DATA IN THIS EXERCISE below:

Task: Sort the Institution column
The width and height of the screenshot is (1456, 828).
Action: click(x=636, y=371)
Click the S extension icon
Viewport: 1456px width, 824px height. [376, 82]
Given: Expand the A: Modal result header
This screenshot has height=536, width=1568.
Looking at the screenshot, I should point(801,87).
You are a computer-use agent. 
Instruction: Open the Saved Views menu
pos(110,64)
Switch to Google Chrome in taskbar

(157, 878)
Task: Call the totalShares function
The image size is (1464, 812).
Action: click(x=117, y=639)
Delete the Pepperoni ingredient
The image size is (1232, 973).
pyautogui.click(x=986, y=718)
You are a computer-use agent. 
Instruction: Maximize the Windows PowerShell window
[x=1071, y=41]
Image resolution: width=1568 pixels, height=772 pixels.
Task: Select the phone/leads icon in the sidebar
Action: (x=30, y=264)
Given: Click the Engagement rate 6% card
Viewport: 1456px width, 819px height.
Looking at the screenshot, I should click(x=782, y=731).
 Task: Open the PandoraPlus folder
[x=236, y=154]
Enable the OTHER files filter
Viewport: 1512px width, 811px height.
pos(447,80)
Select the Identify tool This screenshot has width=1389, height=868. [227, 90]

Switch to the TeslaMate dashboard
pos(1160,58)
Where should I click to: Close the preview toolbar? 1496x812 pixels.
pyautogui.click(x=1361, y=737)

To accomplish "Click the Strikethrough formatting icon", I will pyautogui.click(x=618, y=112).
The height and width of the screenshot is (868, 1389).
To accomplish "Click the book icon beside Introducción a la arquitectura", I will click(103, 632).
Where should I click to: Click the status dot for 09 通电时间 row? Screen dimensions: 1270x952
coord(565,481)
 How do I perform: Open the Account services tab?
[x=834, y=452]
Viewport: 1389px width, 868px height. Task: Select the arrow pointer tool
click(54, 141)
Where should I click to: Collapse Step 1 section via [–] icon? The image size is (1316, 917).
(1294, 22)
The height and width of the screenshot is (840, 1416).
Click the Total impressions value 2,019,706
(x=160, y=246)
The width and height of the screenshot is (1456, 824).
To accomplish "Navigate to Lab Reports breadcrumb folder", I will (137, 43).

End of DATA IN THIS EXERCISE.

### [WORK TASK]
Using the records above, select and copy every line that has the word "accomplish".

### [WRITTEN REPLY]
To accomplish "Click the Strikethrough formatting icon", I will pyautogui.click(x=618, y=112).
To accomplish "Click the book icon beside Introducción a la arquitectura", I will click(103, 632).
To accomplish "Navigate to Lab Reports breadcrumb folder", I will (137, 43).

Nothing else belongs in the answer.